Pope Francis is a pope of many firsts including the first Jesuit pontiff. The priests at the Jesuit Center in Wernersville, Berks Co., are excited and surprised one of their own is the new church leader.
The Jesuits are an order of priests known to be educators in the Catholic world.
"When Ignatius was inclined to found a new religious order in the 16th century, there was a great need for reform and reform from the body up," said Father Joe Currie, the rector at the Jesuit Center.
Jesuits, as reformers, are not inclined to be bishops, cardinals or a pope, Currie said.
"I think they're all excited but surprised," said Father Joe.
A community of priests at the Jesuit Center do outreach throughout Berks County, and Currie said he was in the right place when Pope Francis was revealed.
"I was up at Alvernia, which is a Franciscan college, just helping out until they find a Catholic chaplain over there," said Currie, noting that the students were watching the news. "There was excitement because some of the students in campus ministry are from Latin America, so there was great excitement there."
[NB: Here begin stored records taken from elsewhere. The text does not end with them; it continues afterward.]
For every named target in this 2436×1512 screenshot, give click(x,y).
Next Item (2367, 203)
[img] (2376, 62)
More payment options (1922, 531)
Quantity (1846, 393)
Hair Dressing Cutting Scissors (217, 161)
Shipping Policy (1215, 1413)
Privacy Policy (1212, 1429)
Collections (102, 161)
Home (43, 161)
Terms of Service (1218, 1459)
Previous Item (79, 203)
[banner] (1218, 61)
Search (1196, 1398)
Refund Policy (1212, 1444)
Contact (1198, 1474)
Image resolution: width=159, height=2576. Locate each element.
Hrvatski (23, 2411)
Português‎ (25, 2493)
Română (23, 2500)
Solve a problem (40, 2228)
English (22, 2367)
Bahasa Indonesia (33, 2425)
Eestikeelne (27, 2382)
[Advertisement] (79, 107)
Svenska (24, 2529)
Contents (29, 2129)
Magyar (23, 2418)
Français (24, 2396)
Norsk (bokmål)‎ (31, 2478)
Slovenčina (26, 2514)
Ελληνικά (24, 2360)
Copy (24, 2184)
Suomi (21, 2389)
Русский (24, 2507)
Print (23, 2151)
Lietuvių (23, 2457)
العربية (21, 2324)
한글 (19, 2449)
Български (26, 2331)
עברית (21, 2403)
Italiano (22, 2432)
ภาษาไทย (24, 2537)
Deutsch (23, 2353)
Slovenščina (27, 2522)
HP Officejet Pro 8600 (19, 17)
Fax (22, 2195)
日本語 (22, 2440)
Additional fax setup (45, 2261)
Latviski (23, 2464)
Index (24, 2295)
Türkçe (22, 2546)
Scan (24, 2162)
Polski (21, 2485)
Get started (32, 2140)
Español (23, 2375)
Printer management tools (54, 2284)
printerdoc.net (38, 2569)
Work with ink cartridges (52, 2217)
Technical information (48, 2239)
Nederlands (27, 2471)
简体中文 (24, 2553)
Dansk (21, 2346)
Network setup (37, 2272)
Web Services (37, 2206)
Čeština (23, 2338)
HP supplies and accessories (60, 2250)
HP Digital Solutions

They were celebrating because the new pope is from Argentina, and Currie was celebrating because they're from the same order.
"I was at a Franciscan place yesterday and a Jesuit was named pope, so it was quite apropos," said Francis, who added that the name says a lot about the new pope. "Saint Francis of Assisi in the 13th century heard a voice from Jesus saying, 'Rebuild my church.' So that may be the reason why he chose the name Saint Francis of Assisi."
Pope Francis could rebuild today's church, Currie said.
"He's a man of the Gospel," he said. "I think that's what the church needs today, to give up its grandeur and its entitlements and things like that and to get with the people."